The scalability issues of reliable group rekeying and performance improvement are the two main problems that this paper addresses. There are two types of rekeying access control: back access control and forward access control. The traditional implemention of the latter is to distribute a new key to all of N - 1 users after one user leaves, and this process is repeated every time a user leaves. This approach has a large overhead and leads to synchronization problems when the rekeying process repeats faster than it can complete itself.

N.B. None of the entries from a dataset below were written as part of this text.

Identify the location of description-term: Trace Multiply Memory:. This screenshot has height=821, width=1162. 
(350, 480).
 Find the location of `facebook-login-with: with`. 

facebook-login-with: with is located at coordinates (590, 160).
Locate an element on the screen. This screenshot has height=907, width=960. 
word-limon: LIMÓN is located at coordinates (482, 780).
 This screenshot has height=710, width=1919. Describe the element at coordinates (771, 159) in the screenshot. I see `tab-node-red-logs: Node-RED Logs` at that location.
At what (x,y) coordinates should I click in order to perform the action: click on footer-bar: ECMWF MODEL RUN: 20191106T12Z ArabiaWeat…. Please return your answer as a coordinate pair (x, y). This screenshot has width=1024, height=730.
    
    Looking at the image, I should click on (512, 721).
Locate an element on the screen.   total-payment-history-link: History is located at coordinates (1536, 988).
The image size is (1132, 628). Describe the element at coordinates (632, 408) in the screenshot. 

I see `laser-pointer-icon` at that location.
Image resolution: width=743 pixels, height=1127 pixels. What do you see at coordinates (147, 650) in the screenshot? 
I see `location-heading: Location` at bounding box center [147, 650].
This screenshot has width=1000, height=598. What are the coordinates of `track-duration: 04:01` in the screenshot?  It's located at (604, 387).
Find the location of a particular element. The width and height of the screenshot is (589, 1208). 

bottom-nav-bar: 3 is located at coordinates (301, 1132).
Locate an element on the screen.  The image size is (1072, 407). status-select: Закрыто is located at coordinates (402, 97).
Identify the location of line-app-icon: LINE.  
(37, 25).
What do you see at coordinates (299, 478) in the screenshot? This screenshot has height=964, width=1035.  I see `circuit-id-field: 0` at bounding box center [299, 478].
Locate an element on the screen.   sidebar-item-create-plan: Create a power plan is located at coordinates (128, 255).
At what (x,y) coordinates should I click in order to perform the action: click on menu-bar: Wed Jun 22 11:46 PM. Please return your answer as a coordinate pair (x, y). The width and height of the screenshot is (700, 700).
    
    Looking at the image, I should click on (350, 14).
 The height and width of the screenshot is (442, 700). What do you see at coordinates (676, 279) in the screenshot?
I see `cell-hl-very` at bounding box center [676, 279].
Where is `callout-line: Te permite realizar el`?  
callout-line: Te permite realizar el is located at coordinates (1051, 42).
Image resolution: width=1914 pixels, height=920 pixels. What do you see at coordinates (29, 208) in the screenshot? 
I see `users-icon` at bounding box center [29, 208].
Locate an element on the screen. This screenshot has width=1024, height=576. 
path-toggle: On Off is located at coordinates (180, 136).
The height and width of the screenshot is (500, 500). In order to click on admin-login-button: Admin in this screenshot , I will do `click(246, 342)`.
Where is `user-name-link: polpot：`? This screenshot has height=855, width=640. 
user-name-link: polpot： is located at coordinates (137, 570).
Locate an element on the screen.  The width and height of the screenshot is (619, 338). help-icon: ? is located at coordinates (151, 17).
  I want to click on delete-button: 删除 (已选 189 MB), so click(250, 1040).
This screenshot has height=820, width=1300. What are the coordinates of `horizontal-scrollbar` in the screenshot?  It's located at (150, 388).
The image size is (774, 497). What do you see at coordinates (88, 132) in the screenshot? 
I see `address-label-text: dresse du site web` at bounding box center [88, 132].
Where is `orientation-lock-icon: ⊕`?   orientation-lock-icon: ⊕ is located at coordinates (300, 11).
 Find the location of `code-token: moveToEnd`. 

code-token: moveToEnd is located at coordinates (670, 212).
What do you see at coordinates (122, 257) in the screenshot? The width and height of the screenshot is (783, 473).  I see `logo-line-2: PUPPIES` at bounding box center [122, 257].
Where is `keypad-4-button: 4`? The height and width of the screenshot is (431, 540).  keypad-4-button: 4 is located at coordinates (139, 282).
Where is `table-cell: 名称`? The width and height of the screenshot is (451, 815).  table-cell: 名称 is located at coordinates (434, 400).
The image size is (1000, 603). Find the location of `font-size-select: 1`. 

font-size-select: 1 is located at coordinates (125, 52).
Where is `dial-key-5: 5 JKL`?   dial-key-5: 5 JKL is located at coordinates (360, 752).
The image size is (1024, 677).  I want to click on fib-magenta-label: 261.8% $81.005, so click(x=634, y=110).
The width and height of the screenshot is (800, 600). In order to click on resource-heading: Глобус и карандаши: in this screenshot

This paper addresses these problems by making the following four observations, improvements, and methods:

  1. The rekeying process can be done in a periodic batch process so that only one repetition is done after every set number of users joins or leaves. The period of time between two rekeying process is called the rekey interval. Essentially, during this interval of time, joining or leaving users will experience a delay before their requests can be handled. There is a trade-off between the shortening of the duration of such a delay and the gained performance of rekeying from using larger batches. This paper also examines how to balance this trade-off.
  2. Rekey transport has an eventual reliability and a soft real-time requirement. Also the rekey workload has the sparseness property. Using these observations, the average number of packets that a user has to receive in a rekeying process can be reduced. This property reduces the bandwidth overhead and increases efficiency.
  3. The reliable rekey transport of this paper can be analyzed by converting it to conventional reliable multicast.
  4. The trade-off between bandwidth requirements and rekey interval is examined in detail in this paper. Bounds and constraints are set to optimize a rekey interval.

I give this paper a rating of 3 for modest contribution. I think this paper has some good ideas and improvements for rekeying process.

The graphs and diagrams in the paper help to make things a little clearer for me. The equations are quite complex and a bit hard to understand. The observations made in the paper are good, but I think they're still quite a ways to being implemented. I'd love to see a comparison of how much better this model works than previous models.

Limitations include that this paper focuses on interactions with only one key server. How are things different when multiple key servers are needed to handle a situation where too many users exist to fulfill all the system constraints discussed in 4.3?